Note 2: You don't need another mailgun addon that is specific to this staging app. You can reuse the one you already have, just be sure to copy all the MAILGUN environment variables over from your production app. Furthermore, you should copy over the APP_EMAIL_ADDR and change the value to reflect your staging app name (i.e. my production value is set to [email protected]; thus, I set my staging value to [email protected]).

Note 3: Step 4 demonstrates how you can copy your production database to your staging database to do a data dump. When you run this command on your own apps, the only things to change should be your production app name and your staging app name.

You should also set up remaining environment variables that were previously discussed. Basically, all the environment variables in production (output from heroku config) should be present in the staging app. Just take care to customize the values for certain variables that should be different between the two, such as APP_EMAIL_ADDR, APP_NAME, and APP_HOST_NAME. You should also set a new secret key as the value of the SECRET_KEY_BASE variable.

Restoring your production database to your local development database

If you have a local deployment running on your machine, sometimes it's useful to have your local database in sync, at least momentarily, with your production database. Here are the high level steps that can be used to achieve this:

  1. Create a database dump of production
  2. Remove your local development database if it already exists by the name you want to restore into.
  3. Create an empty database using the name that you want to restore into.
  4. Restore your production database into your local database.

And here are the actual commands:

  1. Stop your local rails app and close all connections to your database.

  2. heroku pg:backups:download. This will download the latest database dump to a file named latest.dump. You can create a database dump with the command heroku pg:backups:capture.

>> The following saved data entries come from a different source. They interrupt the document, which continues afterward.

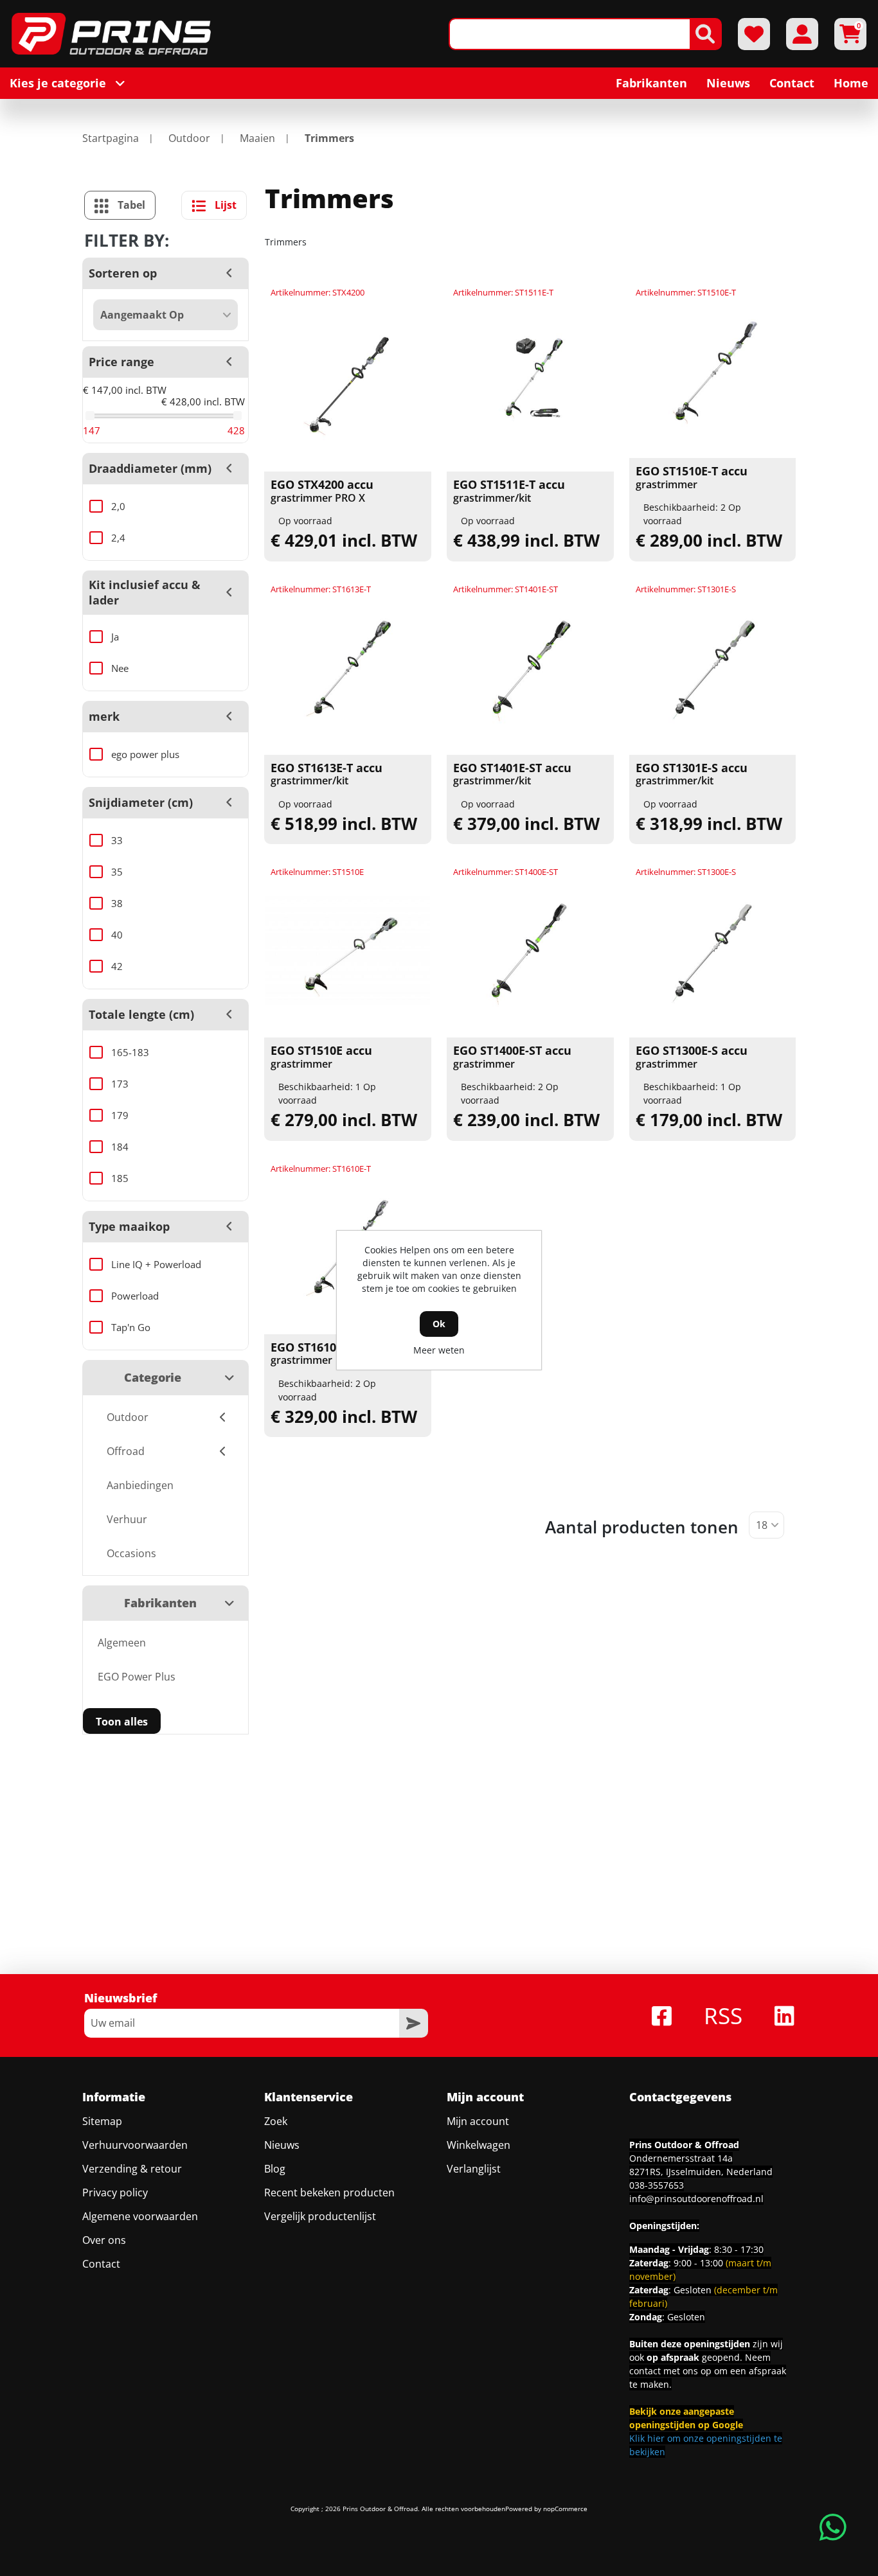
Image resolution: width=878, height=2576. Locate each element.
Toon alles (122, 1722)
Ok (439, 1324)
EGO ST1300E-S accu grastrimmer (692, 1057)
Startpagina (110, 138)
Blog (274, 2169)
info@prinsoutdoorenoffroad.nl (696, 2198)
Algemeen (122, 1643)
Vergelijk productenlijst (320, 2216)
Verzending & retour (132, 2169)
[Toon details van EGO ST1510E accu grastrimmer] (347, 950)
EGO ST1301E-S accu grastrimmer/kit (692, 774)
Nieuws (282, 2145)
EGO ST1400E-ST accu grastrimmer (512, 1057)
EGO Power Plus (136, 1677)
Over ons (104, 2240)
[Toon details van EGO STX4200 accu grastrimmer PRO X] (347, 384)
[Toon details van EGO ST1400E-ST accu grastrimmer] (530, 950)
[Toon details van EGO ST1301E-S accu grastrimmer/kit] (713, 667)
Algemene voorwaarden (140, 2216)
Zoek (275, 2121)
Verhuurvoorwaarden (135, 2145)
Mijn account (478, 2121)
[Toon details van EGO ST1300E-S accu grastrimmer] (713, 950)
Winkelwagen (478, 2145)
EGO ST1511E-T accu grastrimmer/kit (509, 491)
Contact (101, 2264)
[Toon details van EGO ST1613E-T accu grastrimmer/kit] (347, 667)
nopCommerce (565, 2508)
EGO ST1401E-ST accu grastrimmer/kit (512, 774)
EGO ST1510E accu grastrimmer (321, 1057)
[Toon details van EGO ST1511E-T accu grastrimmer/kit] (530, 384)
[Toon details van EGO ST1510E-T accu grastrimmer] (713, 370)
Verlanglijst (474, 2169)
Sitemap (102, 2121)
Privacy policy (115, 2192)
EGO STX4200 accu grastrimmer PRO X (322, 491)
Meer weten (439, 1350)
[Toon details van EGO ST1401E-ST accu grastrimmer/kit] (530, 667)
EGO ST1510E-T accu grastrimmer (692, 477)
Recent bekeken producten (329, 2192)
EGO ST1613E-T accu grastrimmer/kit (326, 774)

  3. Lookup the name of your development database in your config/database.yaml file in your rails app; lets refer to this name with the variable $dev_db.

  4. Run the command-line script dropdb with the name of the development database as the only positional argument: dropdb $dev_db. When prompted for a password, use the admin password you set up when you install Postgresql.

  5. Run the command-line script createdb as follow: createdb $dev_db. When prompted for a password, use the admin password you set up when you install Postgresql.

  6. Run the command-line script pg_restore as: pg_restore --verbose --clean --no-acl --no-owner -h localhost -U pulsar -d pulsar_dev ~/latest.dump. When prompted for a password, use the password specified in your app's config/database.yaml file. See Heroku documentation for more details.

  7. Start up your local deployment and you should be good to go!

Working with the staging app

There are two deployments of Pulsar LIMS - one for production and another for staging. The staging deployment is used for testing new changes out. To start working in staging, create a separate clone of the pulsar_lims git repository. You should have one clone for production, and another for staging. Clone the repository git clone https://github.com/nathankw/pulsar_lims.git Then set the Heroku remote tracking branch with
heroku git:remote -a pulsar-encode-staging And finally, rename the remote tracking branch from the default of "heroku" to something more meaningful, i.e. staging, with: git remote rename heroku staging There is more documentation on this on Heroku.

Creating a database dump from production to staging

This is necessary to synchronize the databases from time to time.

Follow these steps:

  1. cd into staging clone of the repository that you set up as stated above.
  2. Copy the production database over to the staging database, replacing the one in staging, by running the command heroku pg:copy pulsar-encode::DATABASE DATABASE -a staging-pulsar-encode
  3. Next, you need to recreate all the Elasticsearch indices in the staging app. To do so, first start a one-off Heroku dyno with heroku run bash. Once you get into the dyno, go into the app's lib directory. There you'll see a file called rails_console_utils.rb. Execute this by typing ruby rails_console_utils.rb.